Pontilhado, pontilhar que ora se confundia com a paisagem, ora faiscava nos olhos.
Sempre intermitente, de duração variada, segundos, minutos, não mais de cada vez; somados no dia poderia se contar em horas, ainda que não fosse claro se seriam horas despertas ou sonhadas.
Apertando as sobrancelhas alguma forma queria aparecer, logo se desfazia, pontos impressionistas buscando o pincel que os unisse.
Permaneciam em quietude ou em ebulição, cadenciados às batidas do coração, das palmas das mãos ou dos pés, ou mesmo do piscar.

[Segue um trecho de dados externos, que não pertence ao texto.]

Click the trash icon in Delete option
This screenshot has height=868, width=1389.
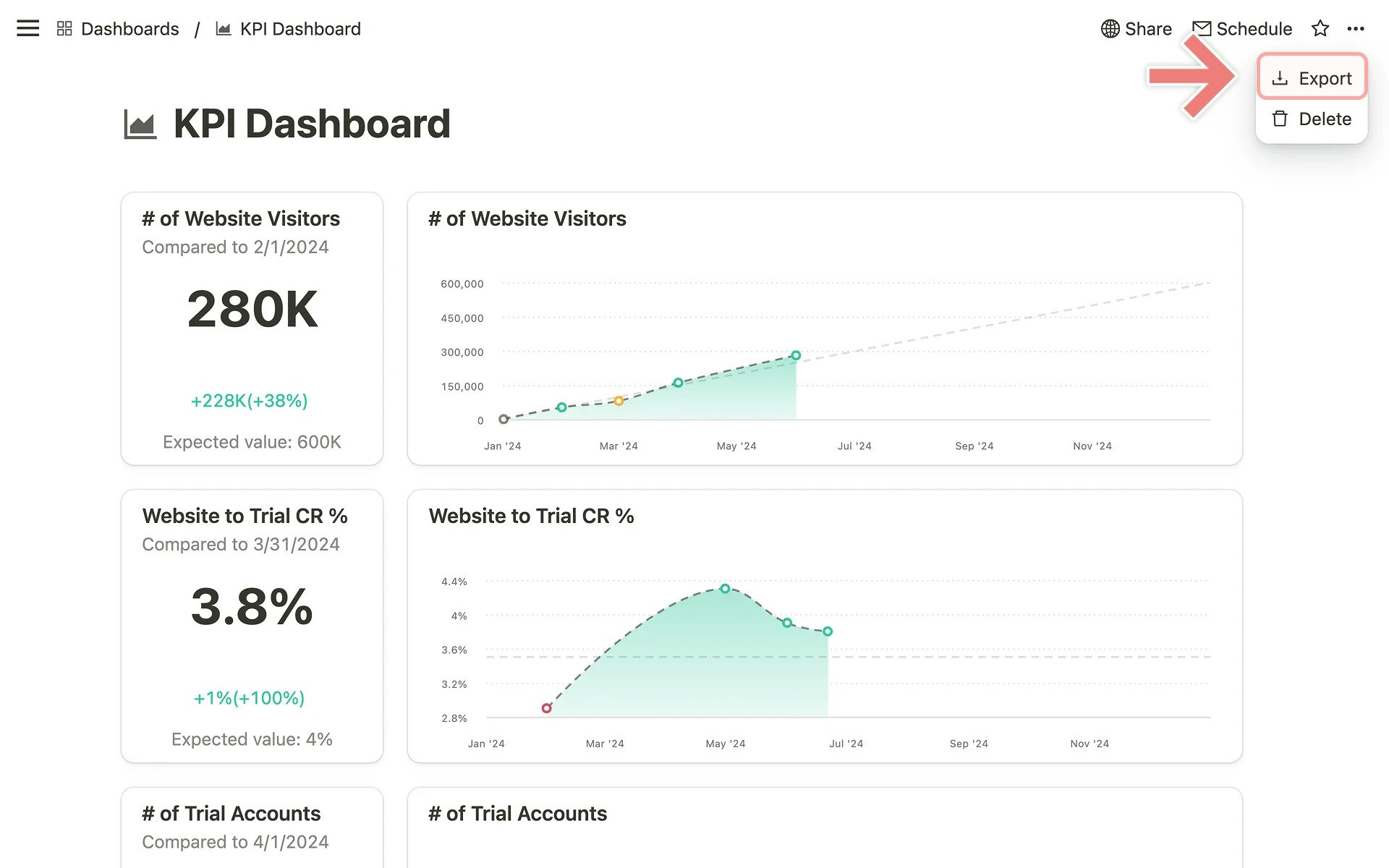1279,119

Ebulição: passagem de um líquido ao estado de vapor acompanhada da formação de bolhas; efervescência gasosa que ocorre na fermentação; fervor, entusiasmo, impetuosidade.
Calmaria: grande calor sem viração, sem ventos; ausência ou cessação de ventos; mudez, paz, remanso, quietude.

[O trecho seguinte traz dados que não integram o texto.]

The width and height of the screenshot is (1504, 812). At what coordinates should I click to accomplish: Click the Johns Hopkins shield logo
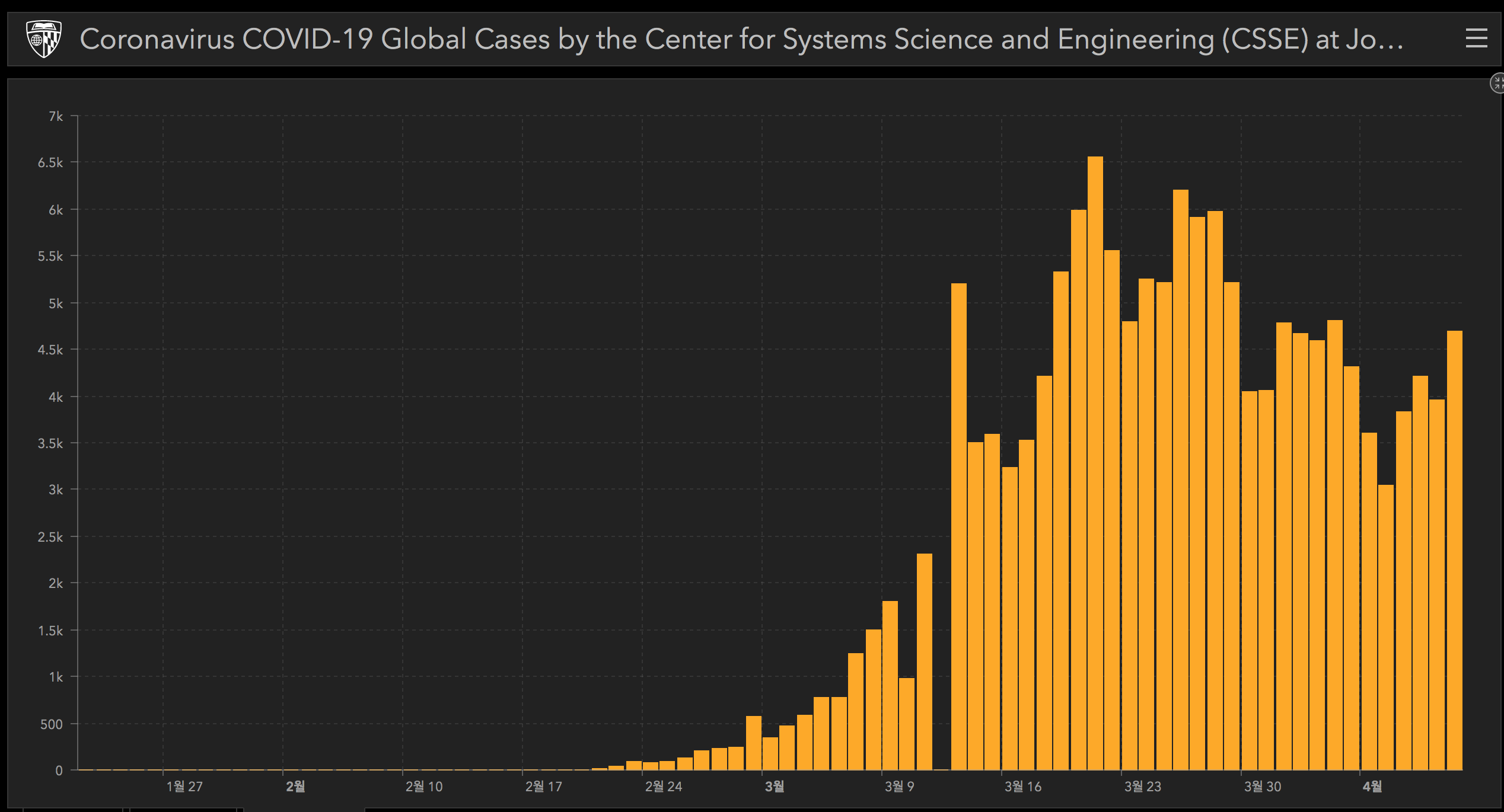(x=44, y=39)
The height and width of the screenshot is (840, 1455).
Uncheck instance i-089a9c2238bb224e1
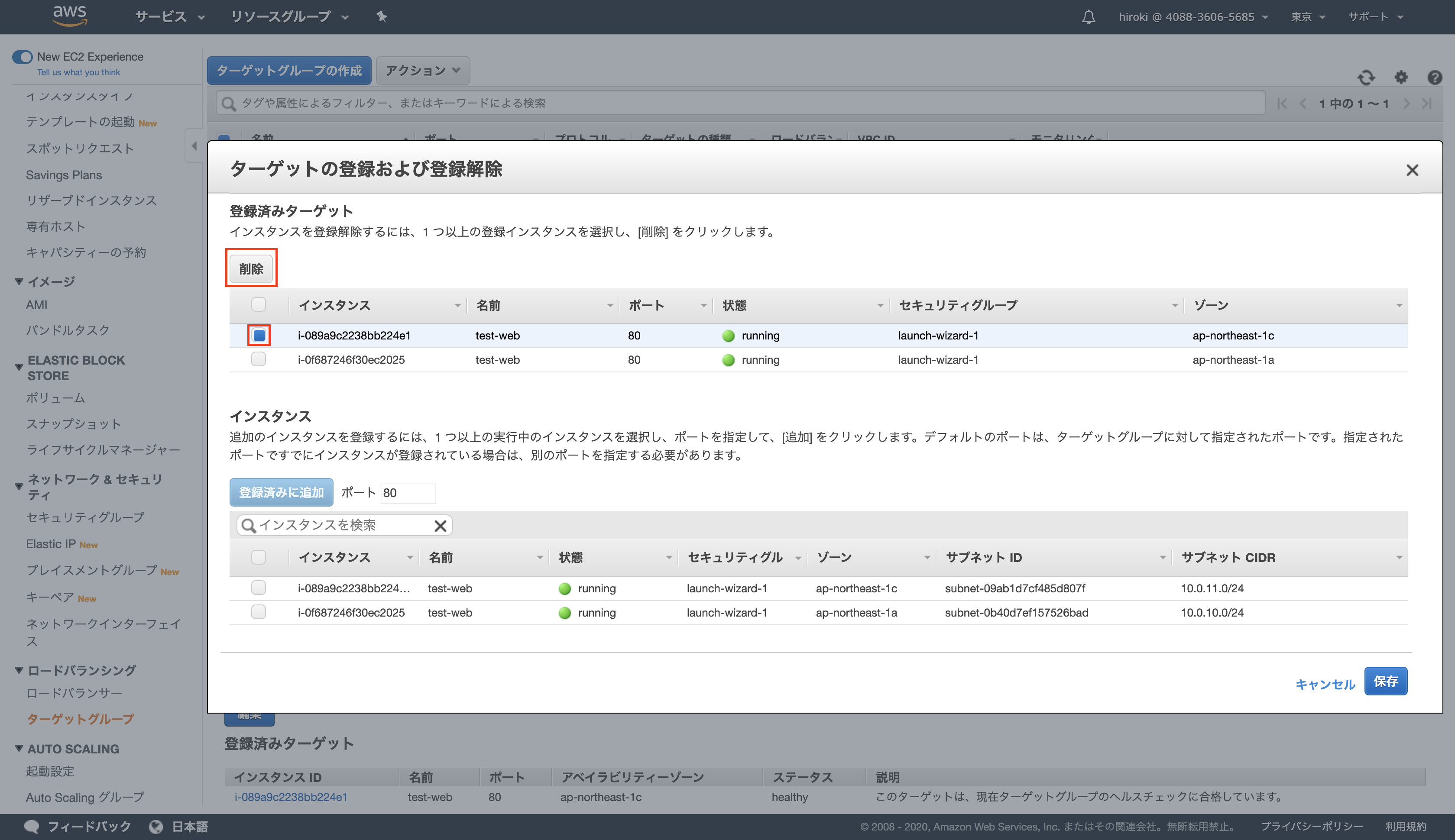[259, 335]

Dependia do estado de ânimo? Nem sempre, tinham vontade própria.
A princípio inusitado, depois natural, foi se deixando envolver. Seu corpo pontilhou, entre o real e o sonho; tornou-se impressionista.

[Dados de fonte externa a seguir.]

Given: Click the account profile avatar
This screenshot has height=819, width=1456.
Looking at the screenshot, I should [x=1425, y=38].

LILIANA LIVIANO WAHBA – Psicanalista junguiana. Profa Dra da PUC-SP. Diretora de Psicologia da Associação Ser em Cena – Teatro de Afásicos. Autora de Camille Claudel: Criação e Loucura.
Transmutação do dentro para o fora, do fora para o dentro, não há mais separação entre fora e dentro. Muito lindo. Lembrei-me de uma conto de Cortázar, Axolotes:
” Por isso não houve nada de estranho no que aconteceu. Minha cara estava grudada no vidro do aquário, meus olhos tratavam uma vez mais de penetrar no mistério desses olhos de ouro sem íris e sem pupila. Via de muito perto a cara de um axolote imóvel junto ao vidro. Sem transição, sem surpresa, vi minha cara contra o vidro, em vez do axolote vi minha cara contra o vidro, eu a vi fora do aquário, do outro lado do vidro. Então minha cara se afastou e eu compreendi.
Agora sou definitivamente um axolote, e se penso como um homem é só porque todo axolote pensa como um homem dentro de sua imagem de pedra rosa”.